__Your task__
After locating "Image resolution: width=363", return its line and all lines that follow through the end of the listing below, exactly; leave out pictures.

__Record extracts__
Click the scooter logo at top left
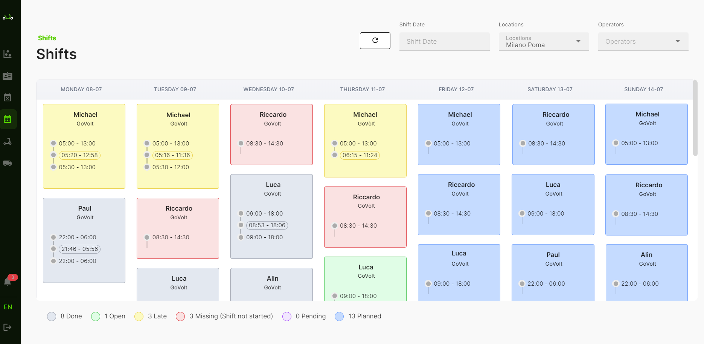The height and width of the screenshot is (344, 704). click(8, 17)
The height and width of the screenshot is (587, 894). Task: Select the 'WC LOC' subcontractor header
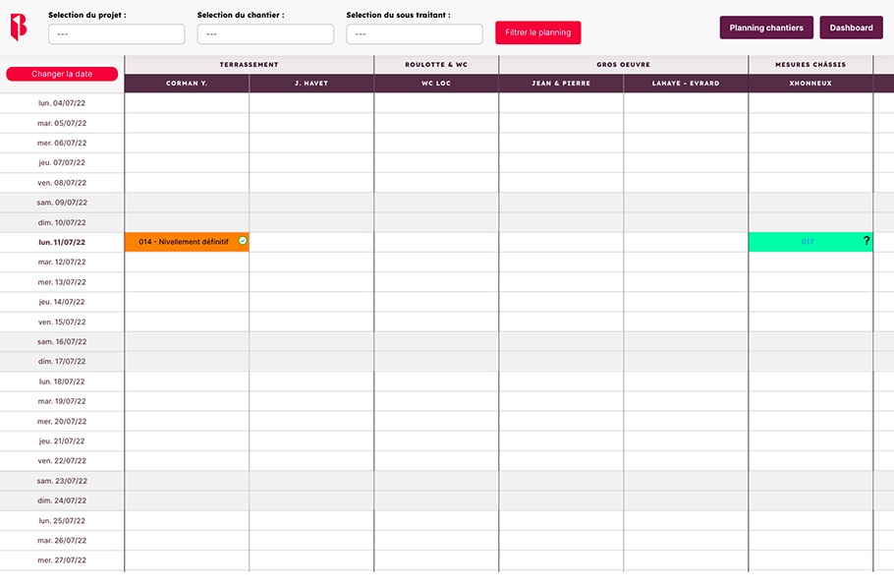click(436, 84)
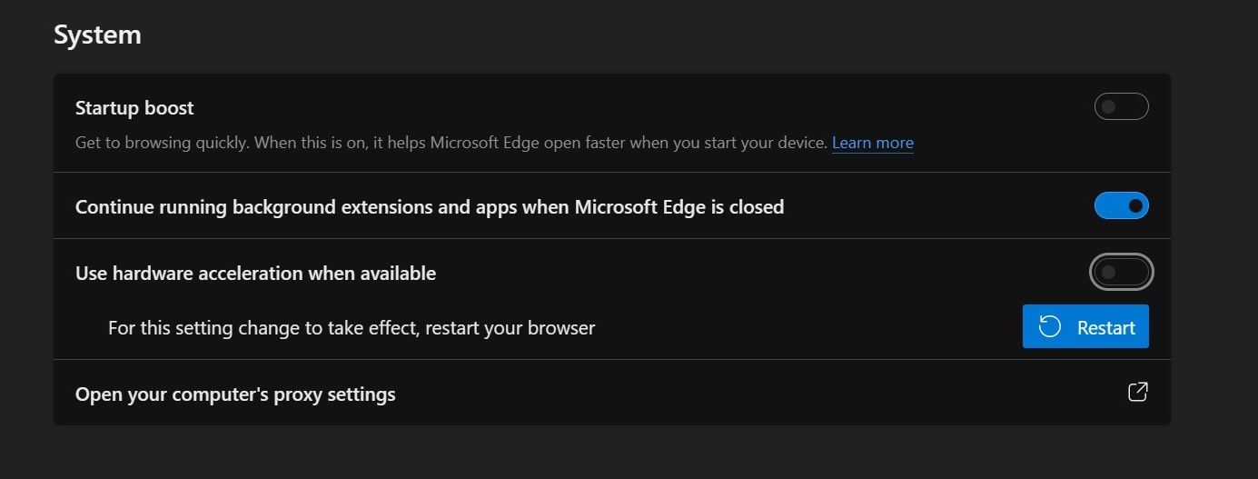Click the knob of the Startup boost switch
This screenshot has width=1258, height=479.
tap(1108, 107)
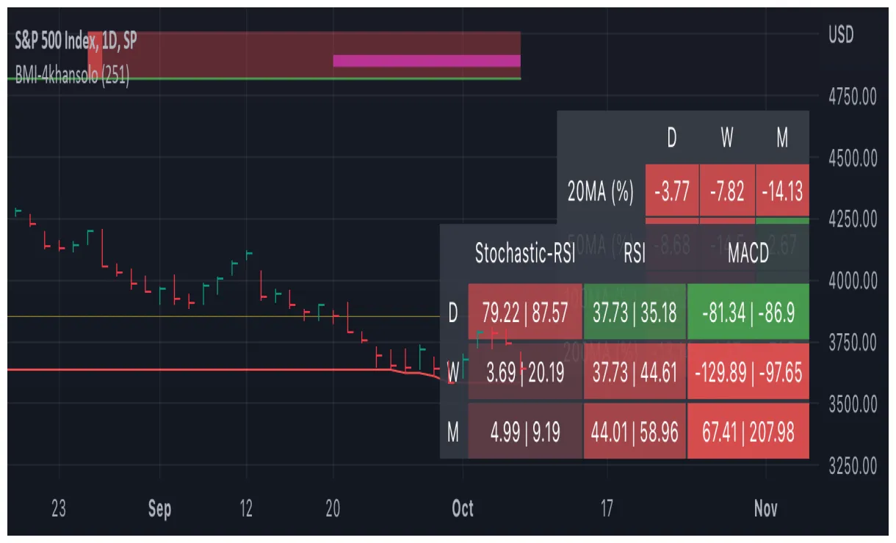Toggle the M row of the oscillator table
This screenshot has height=543, width=896.
pyautogui.click(x=453, y=432)
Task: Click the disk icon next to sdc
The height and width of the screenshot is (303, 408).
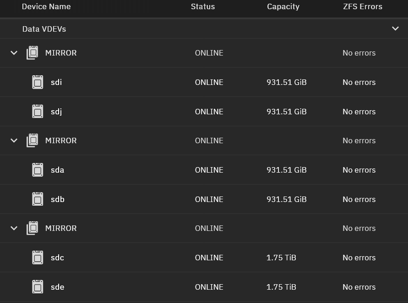Action: (x=38, y=258)
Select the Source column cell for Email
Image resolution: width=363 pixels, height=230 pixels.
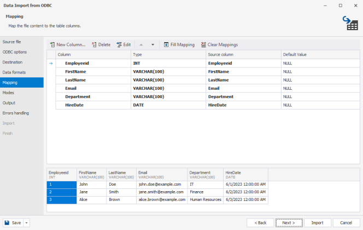coord(243,88)
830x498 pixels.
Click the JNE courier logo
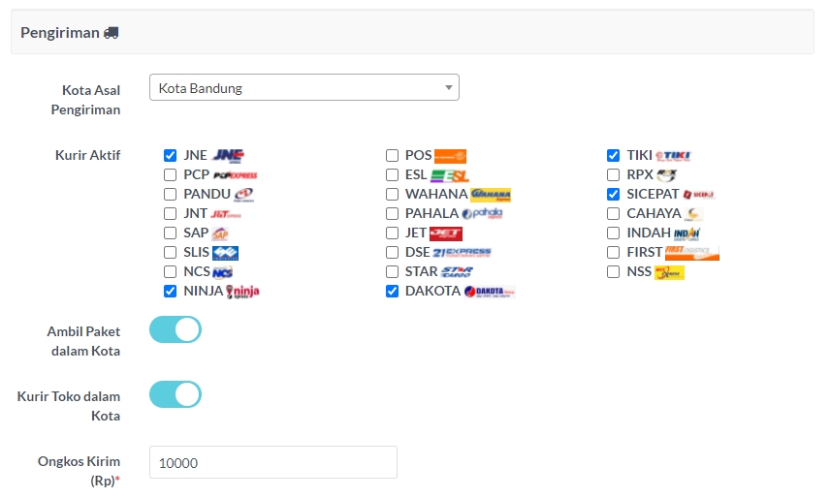(x=228, y=155)
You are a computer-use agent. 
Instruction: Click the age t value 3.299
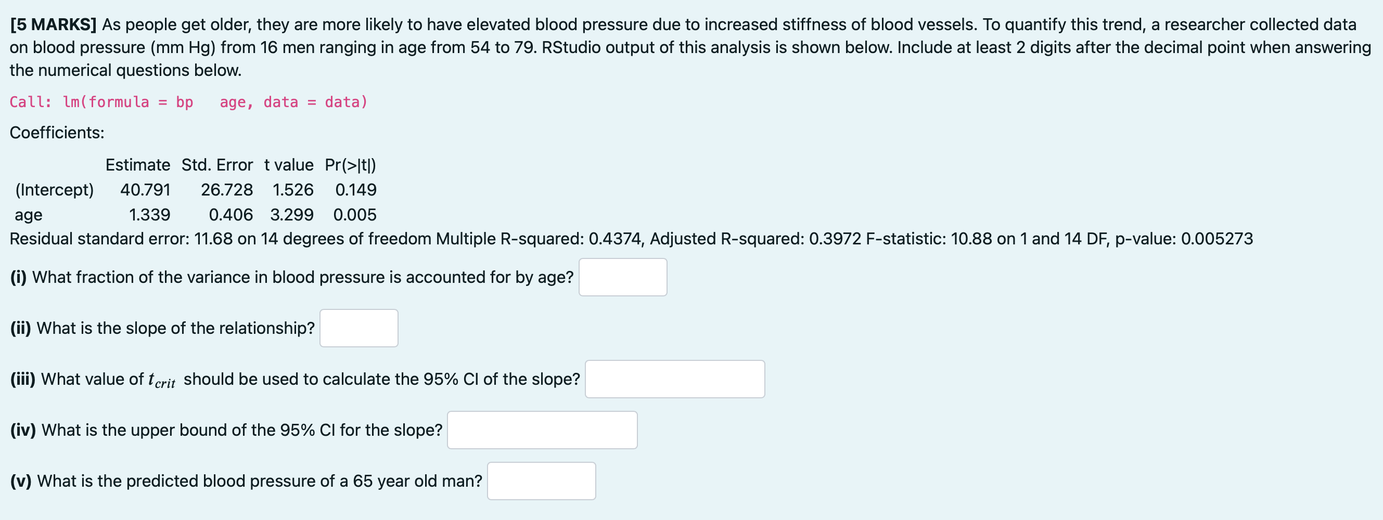click(x=292, y=215)
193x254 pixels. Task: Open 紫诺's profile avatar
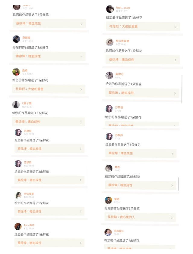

__Worked solution__
Image resolution: width=363 pixels, height=230 pixels.
coord(243,88)
830x498 pixels.
Click the JNE courier logo
(x=228, y=155)
You are a computer-use agent. 
Instruction: Click the age t value 3.299
click(x=292, y=215)
193x254 pixels. Task: Open 紫诺's profile avatar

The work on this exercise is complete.